» TASK ITEM: Find the lines in the records that carry the word "computer". Copy each one.
[SUPPLIED MATERIAL — start]
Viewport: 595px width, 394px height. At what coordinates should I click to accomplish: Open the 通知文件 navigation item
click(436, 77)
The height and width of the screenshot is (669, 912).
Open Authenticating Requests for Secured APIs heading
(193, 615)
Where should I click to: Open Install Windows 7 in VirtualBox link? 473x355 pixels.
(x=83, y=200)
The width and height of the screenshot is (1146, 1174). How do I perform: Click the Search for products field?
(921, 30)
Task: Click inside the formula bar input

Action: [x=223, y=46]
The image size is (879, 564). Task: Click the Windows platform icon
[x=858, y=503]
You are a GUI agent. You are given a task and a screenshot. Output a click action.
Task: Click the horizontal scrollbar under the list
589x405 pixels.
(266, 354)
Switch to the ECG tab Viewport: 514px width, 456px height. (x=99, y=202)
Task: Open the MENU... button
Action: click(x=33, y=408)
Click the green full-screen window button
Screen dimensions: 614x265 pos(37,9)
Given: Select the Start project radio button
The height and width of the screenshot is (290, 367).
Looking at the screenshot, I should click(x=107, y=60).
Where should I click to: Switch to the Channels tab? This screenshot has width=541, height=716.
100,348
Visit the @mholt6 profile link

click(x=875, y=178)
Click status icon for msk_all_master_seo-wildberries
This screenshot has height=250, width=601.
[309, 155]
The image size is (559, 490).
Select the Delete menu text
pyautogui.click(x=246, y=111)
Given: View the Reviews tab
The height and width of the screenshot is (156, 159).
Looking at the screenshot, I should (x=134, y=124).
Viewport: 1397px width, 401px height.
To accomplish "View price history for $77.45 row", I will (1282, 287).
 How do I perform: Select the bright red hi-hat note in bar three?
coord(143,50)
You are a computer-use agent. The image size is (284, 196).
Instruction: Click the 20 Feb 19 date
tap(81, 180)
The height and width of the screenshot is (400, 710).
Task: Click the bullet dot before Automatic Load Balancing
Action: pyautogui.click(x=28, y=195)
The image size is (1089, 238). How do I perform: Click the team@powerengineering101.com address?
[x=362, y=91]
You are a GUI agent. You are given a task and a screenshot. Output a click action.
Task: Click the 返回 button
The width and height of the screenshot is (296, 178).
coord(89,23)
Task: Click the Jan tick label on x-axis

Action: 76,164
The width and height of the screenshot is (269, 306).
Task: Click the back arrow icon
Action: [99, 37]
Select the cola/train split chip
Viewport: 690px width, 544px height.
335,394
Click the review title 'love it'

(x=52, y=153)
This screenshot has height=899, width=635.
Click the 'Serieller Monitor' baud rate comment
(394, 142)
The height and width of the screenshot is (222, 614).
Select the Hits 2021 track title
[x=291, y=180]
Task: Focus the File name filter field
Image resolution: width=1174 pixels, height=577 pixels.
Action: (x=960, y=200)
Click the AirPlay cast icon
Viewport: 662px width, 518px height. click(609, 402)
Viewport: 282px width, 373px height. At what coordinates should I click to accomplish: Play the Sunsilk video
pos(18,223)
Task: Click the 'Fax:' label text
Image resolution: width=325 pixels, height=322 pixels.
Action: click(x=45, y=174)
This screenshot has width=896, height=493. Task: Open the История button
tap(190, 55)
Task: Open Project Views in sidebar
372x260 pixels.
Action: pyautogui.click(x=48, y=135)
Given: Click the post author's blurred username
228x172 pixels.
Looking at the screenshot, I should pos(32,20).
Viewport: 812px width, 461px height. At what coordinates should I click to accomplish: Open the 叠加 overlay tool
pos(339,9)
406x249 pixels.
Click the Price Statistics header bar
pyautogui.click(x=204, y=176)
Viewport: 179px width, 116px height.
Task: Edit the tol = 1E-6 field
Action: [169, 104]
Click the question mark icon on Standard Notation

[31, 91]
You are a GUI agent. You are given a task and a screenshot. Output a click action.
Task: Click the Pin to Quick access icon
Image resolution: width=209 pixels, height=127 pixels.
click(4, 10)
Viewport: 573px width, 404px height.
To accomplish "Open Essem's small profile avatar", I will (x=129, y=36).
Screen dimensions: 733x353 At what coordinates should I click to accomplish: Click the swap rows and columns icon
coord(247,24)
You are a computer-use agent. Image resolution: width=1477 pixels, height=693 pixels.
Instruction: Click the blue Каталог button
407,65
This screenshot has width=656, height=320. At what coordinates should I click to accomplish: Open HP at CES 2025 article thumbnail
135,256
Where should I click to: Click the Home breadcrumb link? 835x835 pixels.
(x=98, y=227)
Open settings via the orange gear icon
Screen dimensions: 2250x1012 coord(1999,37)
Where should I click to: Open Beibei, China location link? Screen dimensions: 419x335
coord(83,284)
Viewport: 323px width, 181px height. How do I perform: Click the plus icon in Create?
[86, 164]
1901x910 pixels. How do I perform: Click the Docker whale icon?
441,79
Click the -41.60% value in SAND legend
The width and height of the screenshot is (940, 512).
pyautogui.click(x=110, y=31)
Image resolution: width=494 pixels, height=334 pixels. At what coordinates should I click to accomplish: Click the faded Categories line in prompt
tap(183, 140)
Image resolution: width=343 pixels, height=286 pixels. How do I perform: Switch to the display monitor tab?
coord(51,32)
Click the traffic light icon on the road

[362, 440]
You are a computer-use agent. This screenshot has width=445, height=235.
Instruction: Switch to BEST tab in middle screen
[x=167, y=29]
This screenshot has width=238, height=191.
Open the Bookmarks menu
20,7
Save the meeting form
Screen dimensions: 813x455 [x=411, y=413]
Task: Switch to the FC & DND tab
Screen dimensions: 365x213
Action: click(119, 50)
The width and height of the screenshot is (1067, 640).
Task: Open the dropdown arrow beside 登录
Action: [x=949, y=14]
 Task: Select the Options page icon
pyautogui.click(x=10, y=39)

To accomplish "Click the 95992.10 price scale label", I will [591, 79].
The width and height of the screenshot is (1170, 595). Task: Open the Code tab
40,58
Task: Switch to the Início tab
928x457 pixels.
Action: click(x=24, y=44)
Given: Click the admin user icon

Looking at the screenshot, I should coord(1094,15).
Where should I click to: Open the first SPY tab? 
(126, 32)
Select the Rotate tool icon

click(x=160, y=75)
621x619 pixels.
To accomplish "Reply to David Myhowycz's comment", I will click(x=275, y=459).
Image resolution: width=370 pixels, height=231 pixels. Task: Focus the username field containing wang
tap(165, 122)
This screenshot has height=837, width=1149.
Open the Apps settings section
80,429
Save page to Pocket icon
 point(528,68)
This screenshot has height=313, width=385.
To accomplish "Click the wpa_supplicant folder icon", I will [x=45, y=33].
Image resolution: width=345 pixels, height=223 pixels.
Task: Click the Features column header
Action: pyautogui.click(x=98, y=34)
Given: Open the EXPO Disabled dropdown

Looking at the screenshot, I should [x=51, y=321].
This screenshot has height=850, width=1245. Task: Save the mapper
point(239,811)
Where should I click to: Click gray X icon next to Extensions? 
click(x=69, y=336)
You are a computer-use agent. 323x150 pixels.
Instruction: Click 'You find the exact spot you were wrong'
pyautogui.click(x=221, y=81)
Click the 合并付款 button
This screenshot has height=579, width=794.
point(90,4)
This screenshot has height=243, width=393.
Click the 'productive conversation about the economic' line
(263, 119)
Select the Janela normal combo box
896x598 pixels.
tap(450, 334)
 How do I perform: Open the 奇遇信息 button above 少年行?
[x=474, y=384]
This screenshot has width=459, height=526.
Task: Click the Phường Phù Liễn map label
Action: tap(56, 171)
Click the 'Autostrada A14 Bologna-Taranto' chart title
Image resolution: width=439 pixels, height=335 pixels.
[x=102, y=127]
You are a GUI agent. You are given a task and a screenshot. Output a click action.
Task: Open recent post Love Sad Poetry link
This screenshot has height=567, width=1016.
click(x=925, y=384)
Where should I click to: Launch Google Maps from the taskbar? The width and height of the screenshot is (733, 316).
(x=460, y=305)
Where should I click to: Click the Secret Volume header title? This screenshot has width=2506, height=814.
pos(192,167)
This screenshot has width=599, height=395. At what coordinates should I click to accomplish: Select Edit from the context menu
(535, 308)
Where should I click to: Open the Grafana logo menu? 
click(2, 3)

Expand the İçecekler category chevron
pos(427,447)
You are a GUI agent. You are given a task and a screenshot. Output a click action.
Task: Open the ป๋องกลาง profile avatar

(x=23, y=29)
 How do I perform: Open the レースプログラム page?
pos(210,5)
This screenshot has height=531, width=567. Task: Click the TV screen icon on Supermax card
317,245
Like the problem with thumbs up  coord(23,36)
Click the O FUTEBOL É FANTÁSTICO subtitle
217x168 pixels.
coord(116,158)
[SUPPLIED MATERIAL — finish]
» WRITTEN ANSWER:
You are a computer-use agent. The image size is (284, 196).
You are a computer-use agent. Image resolution: width=1477 pixels, height=693 pixels.
You are a computer-use agent. This screenshot has width=445, height=235.
You are a computer-use agent. 323x150 pixels.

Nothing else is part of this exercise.